The faceted shape model of the present method facilitates the definition and computation of distance to a target object having almost any shape, no matter how irregular and complex. The use of faceted shape models to represent complex three-dimensional objects is common in the computer-graphics literature and in the movie and video-game industries. In this method, the distance to be measured is defined as the length of the vector (ρ) from the center of mass of the multifaceted shape model to the center of mass of the vehicle, as depicted in the upper part of the figure.

The state-update information derived from the most recent set of multibeam-altimeter measurements is listed systematically in a range-measurement table (RMT), depicted in the lower part of the figure, in which the planar facets of the shape model are represented in Hesse’s normal form. Each row of the table contains the data from one of the altimeter beams. The first column contains the row index (i), which is the cardinal number of the affected beam. The second column contains a number, between 0 and 1, representing the degree of confidence in the measurements. At the present state of development of the method, the confidence is taken to be either 0 (signifying complete rejection) or 1 (representing complete acceptance) of the data in the row. The third column contains the scalar range measurement |r| of the ith beam; the fourth column contains the standard deviation (σ) of the range measurement.

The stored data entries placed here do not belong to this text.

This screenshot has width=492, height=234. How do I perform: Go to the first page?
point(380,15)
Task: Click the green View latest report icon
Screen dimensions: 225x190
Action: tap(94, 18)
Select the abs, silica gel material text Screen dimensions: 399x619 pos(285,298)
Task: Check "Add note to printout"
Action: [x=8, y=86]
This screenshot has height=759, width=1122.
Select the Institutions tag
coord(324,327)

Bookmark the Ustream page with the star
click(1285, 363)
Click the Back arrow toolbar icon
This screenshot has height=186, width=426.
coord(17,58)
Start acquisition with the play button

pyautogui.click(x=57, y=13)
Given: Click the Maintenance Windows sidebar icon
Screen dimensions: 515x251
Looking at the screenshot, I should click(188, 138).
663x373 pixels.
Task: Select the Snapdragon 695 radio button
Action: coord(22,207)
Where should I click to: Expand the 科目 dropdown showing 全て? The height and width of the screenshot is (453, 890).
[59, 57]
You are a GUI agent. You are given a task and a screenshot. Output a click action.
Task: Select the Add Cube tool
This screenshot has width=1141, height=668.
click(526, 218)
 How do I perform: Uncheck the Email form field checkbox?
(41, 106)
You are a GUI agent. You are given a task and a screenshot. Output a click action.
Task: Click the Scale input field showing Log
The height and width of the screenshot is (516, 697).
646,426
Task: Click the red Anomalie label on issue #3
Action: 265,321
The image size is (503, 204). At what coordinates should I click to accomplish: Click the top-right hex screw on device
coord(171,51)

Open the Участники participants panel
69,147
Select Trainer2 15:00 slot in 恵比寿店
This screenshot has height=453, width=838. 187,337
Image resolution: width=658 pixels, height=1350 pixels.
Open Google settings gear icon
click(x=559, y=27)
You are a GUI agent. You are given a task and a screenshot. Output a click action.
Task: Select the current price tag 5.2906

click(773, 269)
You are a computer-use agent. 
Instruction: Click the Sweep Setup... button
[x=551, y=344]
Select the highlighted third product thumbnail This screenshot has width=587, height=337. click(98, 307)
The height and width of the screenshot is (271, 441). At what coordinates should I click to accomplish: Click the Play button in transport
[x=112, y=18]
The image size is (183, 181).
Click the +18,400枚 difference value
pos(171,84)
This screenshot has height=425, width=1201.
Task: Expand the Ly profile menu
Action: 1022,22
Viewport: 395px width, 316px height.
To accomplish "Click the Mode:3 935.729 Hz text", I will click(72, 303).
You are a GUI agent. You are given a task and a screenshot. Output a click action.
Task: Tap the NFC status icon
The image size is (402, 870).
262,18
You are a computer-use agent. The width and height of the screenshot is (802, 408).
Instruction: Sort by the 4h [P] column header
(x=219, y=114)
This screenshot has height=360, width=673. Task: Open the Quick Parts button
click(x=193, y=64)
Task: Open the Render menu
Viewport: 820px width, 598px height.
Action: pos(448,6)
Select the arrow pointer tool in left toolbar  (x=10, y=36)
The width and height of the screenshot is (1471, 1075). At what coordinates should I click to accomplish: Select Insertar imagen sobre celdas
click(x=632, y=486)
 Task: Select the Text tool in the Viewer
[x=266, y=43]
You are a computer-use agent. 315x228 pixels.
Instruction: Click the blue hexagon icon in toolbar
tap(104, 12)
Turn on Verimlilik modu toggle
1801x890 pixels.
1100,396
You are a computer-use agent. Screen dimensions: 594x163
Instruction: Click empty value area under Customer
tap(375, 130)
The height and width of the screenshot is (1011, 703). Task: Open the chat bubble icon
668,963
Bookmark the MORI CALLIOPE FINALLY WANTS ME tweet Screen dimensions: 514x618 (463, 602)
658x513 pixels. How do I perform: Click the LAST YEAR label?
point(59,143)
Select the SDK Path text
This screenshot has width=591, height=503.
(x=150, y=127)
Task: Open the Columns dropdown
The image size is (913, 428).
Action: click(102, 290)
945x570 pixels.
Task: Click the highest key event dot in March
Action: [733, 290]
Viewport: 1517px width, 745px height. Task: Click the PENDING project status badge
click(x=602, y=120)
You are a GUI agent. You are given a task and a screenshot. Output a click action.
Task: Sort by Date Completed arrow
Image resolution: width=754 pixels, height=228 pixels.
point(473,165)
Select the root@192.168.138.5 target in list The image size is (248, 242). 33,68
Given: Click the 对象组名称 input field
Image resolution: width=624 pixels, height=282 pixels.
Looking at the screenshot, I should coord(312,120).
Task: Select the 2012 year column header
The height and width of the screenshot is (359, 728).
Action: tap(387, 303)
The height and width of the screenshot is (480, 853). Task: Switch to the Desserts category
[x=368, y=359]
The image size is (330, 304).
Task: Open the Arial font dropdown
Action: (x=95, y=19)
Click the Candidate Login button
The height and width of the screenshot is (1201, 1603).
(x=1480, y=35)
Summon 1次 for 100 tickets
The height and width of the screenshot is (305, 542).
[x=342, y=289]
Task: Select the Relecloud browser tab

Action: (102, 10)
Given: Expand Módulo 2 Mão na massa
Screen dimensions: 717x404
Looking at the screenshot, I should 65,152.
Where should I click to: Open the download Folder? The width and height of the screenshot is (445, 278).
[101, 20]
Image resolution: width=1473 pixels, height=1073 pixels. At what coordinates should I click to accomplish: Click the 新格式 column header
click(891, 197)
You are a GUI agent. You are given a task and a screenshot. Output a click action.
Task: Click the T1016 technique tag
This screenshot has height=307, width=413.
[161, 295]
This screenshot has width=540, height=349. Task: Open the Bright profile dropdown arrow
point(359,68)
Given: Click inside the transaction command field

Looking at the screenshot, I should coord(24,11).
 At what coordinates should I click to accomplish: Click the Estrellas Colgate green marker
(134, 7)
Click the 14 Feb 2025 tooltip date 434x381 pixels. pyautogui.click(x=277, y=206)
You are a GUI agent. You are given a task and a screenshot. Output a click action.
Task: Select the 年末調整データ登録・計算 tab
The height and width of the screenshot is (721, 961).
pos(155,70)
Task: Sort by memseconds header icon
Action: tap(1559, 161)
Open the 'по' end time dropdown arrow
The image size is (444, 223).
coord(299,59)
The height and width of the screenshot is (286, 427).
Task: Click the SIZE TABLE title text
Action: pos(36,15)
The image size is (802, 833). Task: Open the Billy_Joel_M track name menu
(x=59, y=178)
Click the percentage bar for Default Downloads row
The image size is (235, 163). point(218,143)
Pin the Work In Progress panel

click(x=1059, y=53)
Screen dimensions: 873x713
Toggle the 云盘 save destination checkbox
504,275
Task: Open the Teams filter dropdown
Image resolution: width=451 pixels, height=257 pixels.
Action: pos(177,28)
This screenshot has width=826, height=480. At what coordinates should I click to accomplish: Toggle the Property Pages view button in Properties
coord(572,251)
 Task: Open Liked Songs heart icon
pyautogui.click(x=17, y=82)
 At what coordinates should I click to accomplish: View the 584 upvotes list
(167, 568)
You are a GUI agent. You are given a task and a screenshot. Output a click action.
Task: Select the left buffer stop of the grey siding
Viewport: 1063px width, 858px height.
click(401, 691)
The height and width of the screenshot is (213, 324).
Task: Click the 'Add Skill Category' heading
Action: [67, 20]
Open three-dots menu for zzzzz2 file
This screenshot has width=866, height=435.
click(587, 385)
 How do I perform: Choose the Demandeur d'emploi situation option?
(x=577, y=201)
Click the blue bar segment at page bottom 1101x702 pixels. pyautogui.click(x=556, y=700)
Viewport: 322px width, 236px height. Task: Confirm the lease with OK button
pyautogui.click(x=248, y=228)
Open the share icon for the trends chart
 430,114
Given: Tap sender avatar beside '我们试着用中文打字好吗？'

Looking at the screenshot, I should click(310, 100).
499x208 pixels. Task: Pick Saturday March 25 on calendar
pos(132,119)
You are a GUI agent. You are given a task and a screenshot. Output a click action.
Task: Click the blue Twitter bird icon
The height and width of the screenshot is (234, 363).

The fifth column contains the Cartesian components [Nx, Ny, Nz] of the transpose of the unit vector (NT) normal to the model facet containing the intersection of the ith laser beam with the surface of the target object. Typically, this intersection point is not known exactly and must be estimated, on the basis of the current state estimate, by a previously developed method that lies beyond the scope of this article. The sixth column contains the facet constant, κ (the perpendicular distance from the center of mass of the target body to the affected facet). The seventh column contains the Cartesian components [dx, dy, dz] of the unit vector along the ith laser beam. The seventh column contains the Cartesian components [cx, cy, cz] of the position vector from the center of mass of the vehicle to the origin of the ith laser beam.

The entries in the RMT are mapped into a measurement equation for use by a Kalman filter that incorporates altimetry information into the final estimate of the state of a spacecraft or other vehicle maneuvering in the vicinity of a target body. The relative position vector, ρ, is part of the state vector that is updated by use of the Kalman filter.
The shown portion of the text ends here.